Many thanks to reader Graham Allen who has kindly gone to the effort of producing Java applet Legislative Council election calculators, modelled on those he developed for his own amusement at the Senate election. These are now available for public enlightenment on the Poll Bludger’s upper house election page. You may need to download a Java plugin to get them to work – you can get this here. The calculators allow you to enter voting figures for each of the grouped tickets in the relevant region, and then determine the flow of preferences based on the tickets lodged by each group and thus to project the final outcome. There are a small number of complications that are smoothed over here. Voters of course have the option of choosing their own preferences by numbering every square rather than accepting the party ticket through the above-the-line option, although less than 5 per cent of voters exercise it and they rarely if ever determine the result. Of even less significance is the fact that Allen’s model ignores non-major party candidates other than those at the top of the ticket, rather than accommodate the meaninglessly complex tickets that some parties submit for whatever reason.

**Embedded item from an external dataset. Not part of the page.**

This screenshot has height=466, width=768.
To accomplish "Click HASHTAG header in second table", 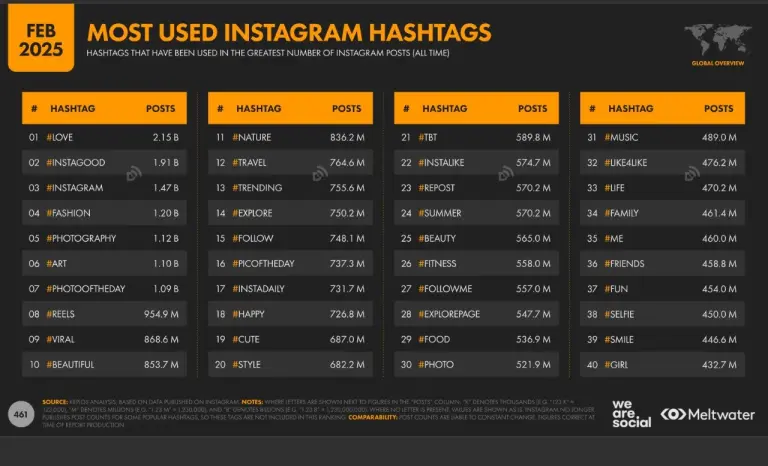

With the help of these calculators, the Poll Bludger has been able to make more educated guesswork than that offered earlier. The following assessments have been added to the summaries for each region:

Agricultural: The first four seats are very likely to go two Liberal, one Nationals and one Labor, but the final seat is an absolute lottery between Liberal, the Nationals, Labor, the Greens, Family First and even the Christian Democratic Party. If the Coalition falls short the Nationals’ surplus will be a handy dividend for the Greens, who will also get preferences from Liberals for Forests. If that puts them ahead of Labor, they will gather their surplus in turn and perhaps win the seat. If it doesn’t, Labor could win with Greens preferences. Family First or the CDP could snowball into contention through preferences from One Nation, New Country, the Citizens Electoral Council and each other. Frank Hough?s hopes of re-election have been dashed by One Nation’s decision to put his New Country party last, while One Nation themselves would have needed major party preferences to be a chance and are predictably not getting them. Given the high quota required in five-seat regions, the smart money is probably on a Coalition candidate winning the final seat.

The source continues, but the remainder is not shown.